- _Material supplied_:
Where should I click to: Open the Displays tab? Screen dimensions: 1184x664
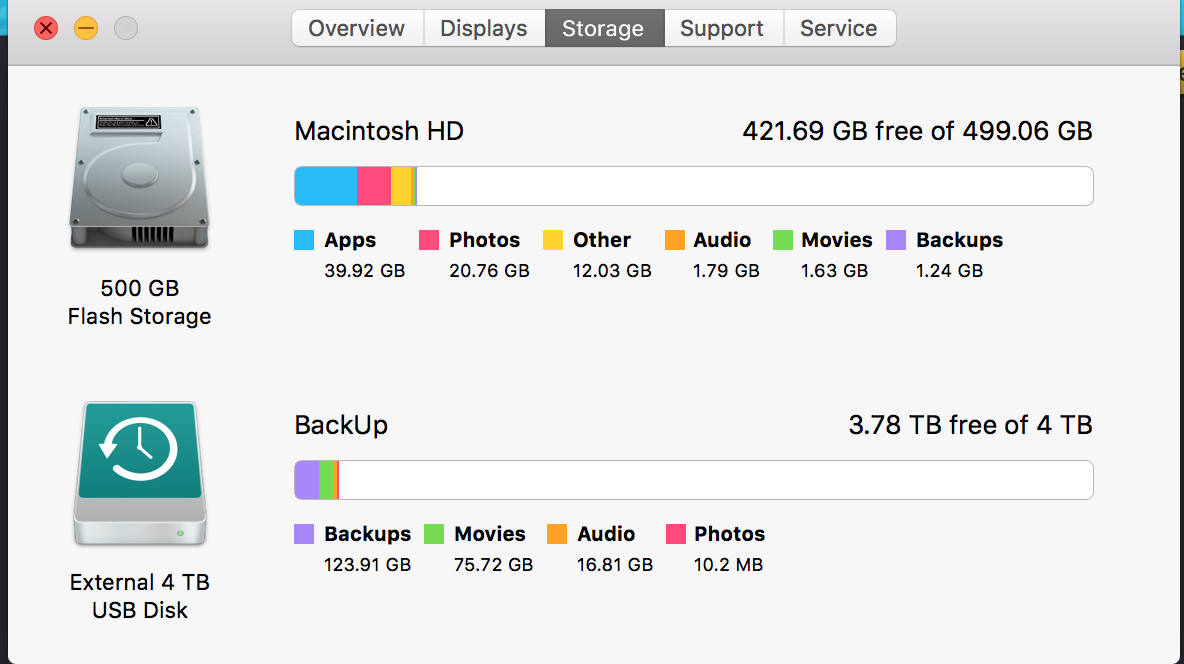[484, 28]
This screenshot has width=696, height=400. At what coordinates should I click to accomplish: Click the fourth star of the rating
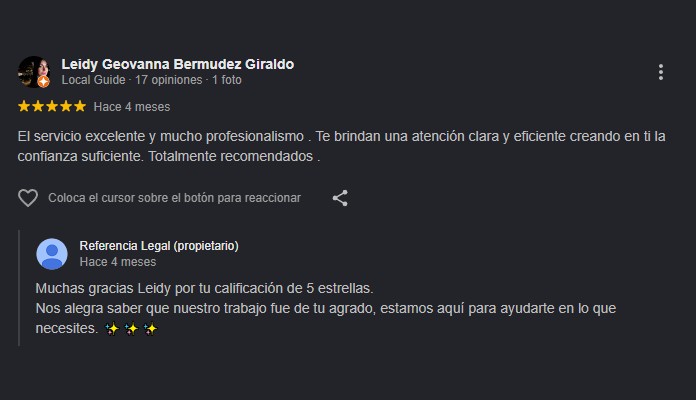point(66,106)
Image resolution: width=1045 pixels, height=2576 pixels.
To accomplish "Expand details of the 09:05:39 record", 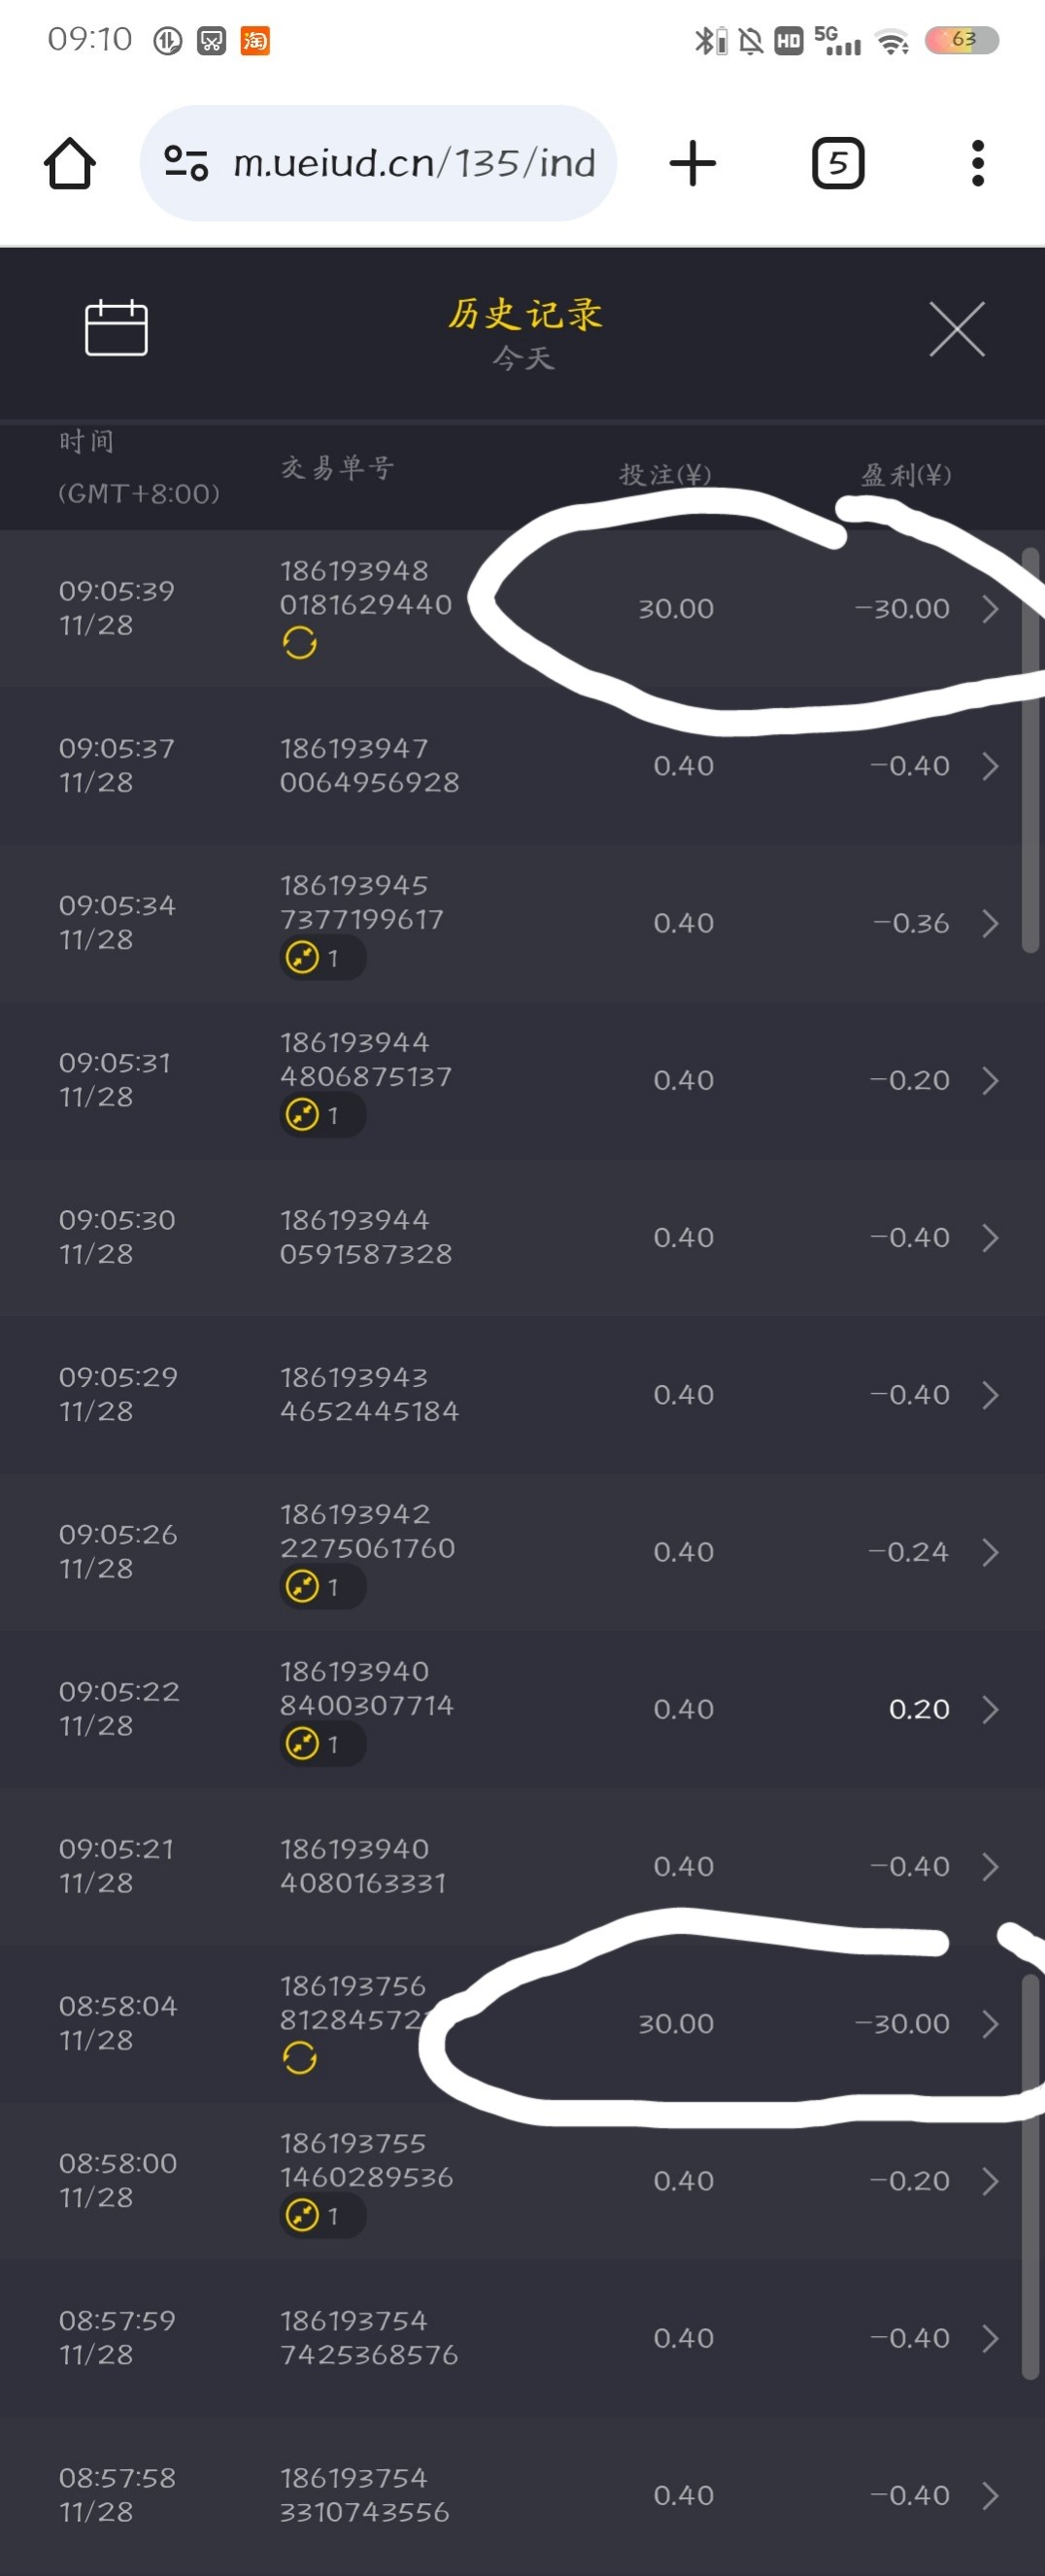I will click(990, 609).
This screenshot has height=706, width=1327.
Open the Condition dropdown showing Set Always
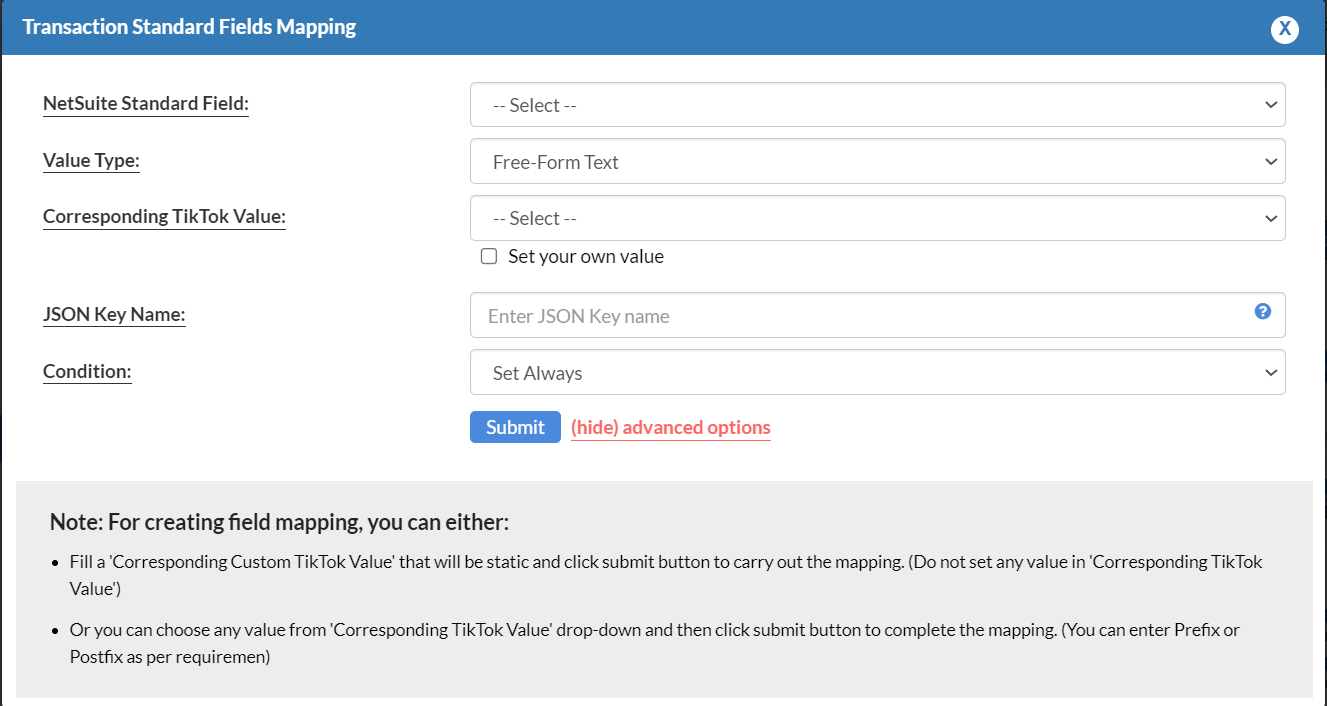click(x=877, y=371)
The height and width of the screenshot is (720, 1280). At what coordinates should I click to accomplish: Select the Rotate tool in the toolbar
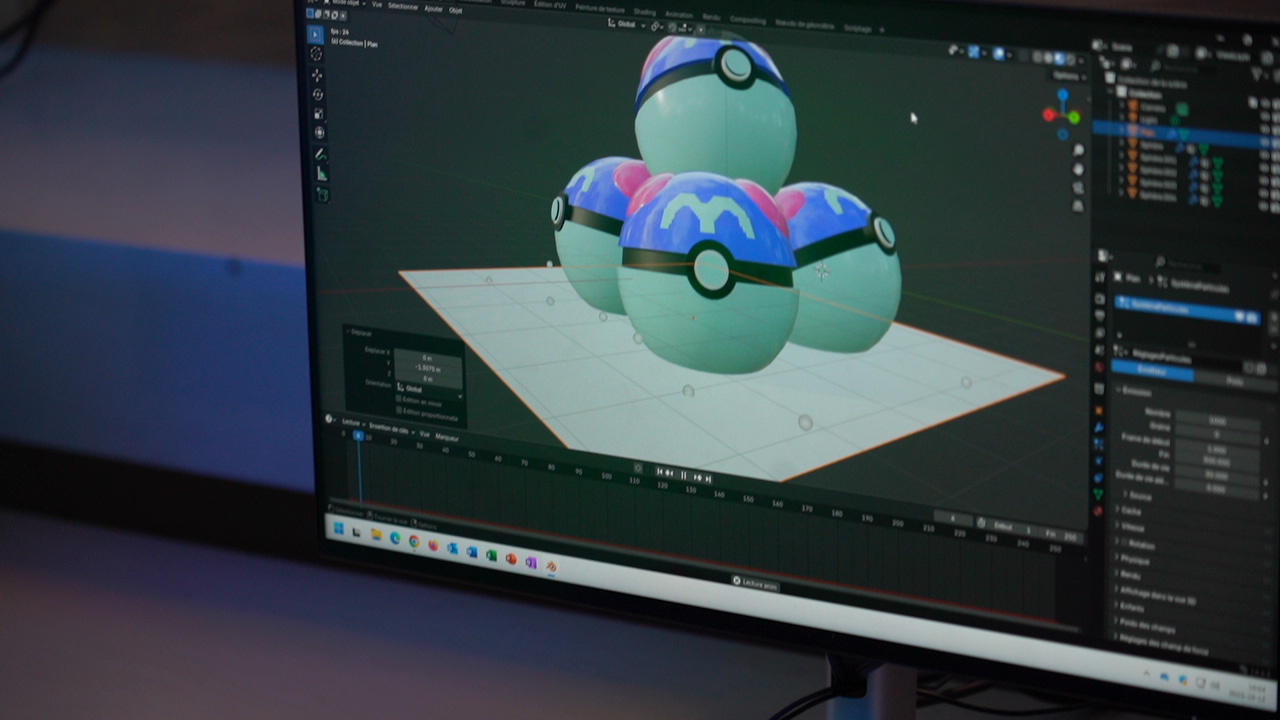pyautogui.click(x=318, y=94)
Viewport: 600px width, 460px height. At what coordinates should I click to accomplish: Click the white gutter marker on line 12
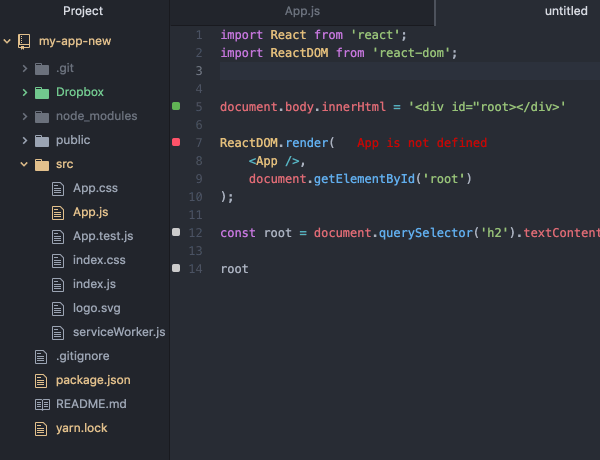(176, 232)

- _Problem details_: Excluding pictures, copy exactly the lines from the line containing "Open the Condition" through the last line of the data, inclusive.

- _Exercise solution_:
Open the Condition dropdown showing Set Always
click(x=877, y=371)
The height and width of the screenshot is (720, 1280). At what coordinates should I click to accomplish: Select the Rotate tool in the toolbar
pyautogui.click(x=318, y=94)
Viewport: 600px width, 460px height. At what coordinates should I click to accomplish: Click the white gutter marker on line 12
(176, 232)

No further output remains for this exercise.